Dragonfly is a tool for performing named entity annotations. It has been designed to especially support and accelerate annotating low resource languages by non-speakers.
This requires python3 for unicode support. Some operating systems make python and pip available as pip3 and python3.
Copyright 2017-2019 Johns Hopkins University Applied Physics Laboratory
Licensed under the Apache License, Version 2.0
pip3 install -r requirements.txt
To annotate a directory of tsv files:
python3 annotate.py [lang] [data dir]
lang
is the ISO 639 language code (recommend 639-3).
A complete list is available on the SIL website.
By default, annotations are saved in a sub-directory called annotations where the input files are located. To change this:
python3 annotate.py -o [annotation dir] [lang] [data dir]
Once the server is running, direct your browser to http://localhost:5000/ (Additional instances can be run concurrently by selecting a different port with the -p option.)
Dragonfly creates a .dragonfly
directory in the user's home directory.
It saves settings and translation dictionaries to this directory.
The tag types can be specified on the command line using the -t option:
python3 annotate.py -t PER,ORG,LOC,MISC [lang] [data_dir]
The default tag set is PER, ORG, GPE, LOC in support of LoReHLT. O is the tag applied to tokens that are outside of named entities.
Dragonfly expects tab separated value files which we will call CoNLL format.
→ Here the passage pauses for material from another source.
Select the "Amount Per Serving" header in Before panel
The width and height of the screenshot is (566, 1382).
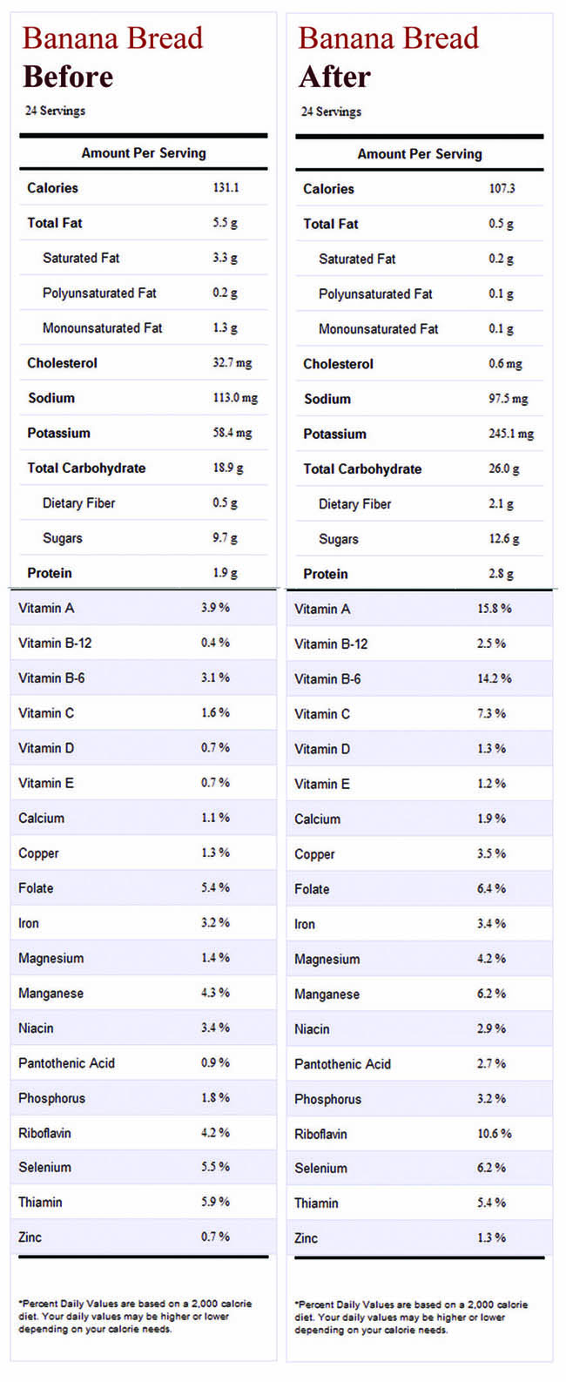[144, 152]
The first column are the tokens to be annotated. Additional columns provide context for the tokens and could include transliterations, translations, or other semantic information. Sentences should be followed by an empty line.
If the first column of the first row has a value of 'TOKEN', the first row is treated as a header.
The output is a two column tsv file of token and tag.
The port of the server is selected with the -p
option:
python3 annotate.py --port 8888 [lang] [data_dir]
To run more than one site on the same port, configure a reverse proxy server with each Dragonfly instance responding to a different URL prefix:
python3 annotate.py --prefix deu [lang] [data_dir]
The cascade will tag all matching tokens in the document unless that token has been previously tagged.
Toggle the cascade through its checkbox in the navigation bar or by pressing 'c'. To persist the cascade setting between documents, use the Settings dialog.
Multi-token tags cannot span sentences.
To copy tokens to your clipboard, press 's' to enter select mode. Then click on the first and the last token to copy in a single sentence. Clicking the same token twice copies that token.
The annotation tool supports user-maintained translation dictionaries. Language-specific files are used to highlight tokens that have been translated. Only single tokens may be translated at a time.
The tools window provides the capability to import and export translation dictionaries. The json object is a dictionary with tokens as the keys and a list of translation and type as the value. Importing a dictionary will not overwrite anything that you have already translated.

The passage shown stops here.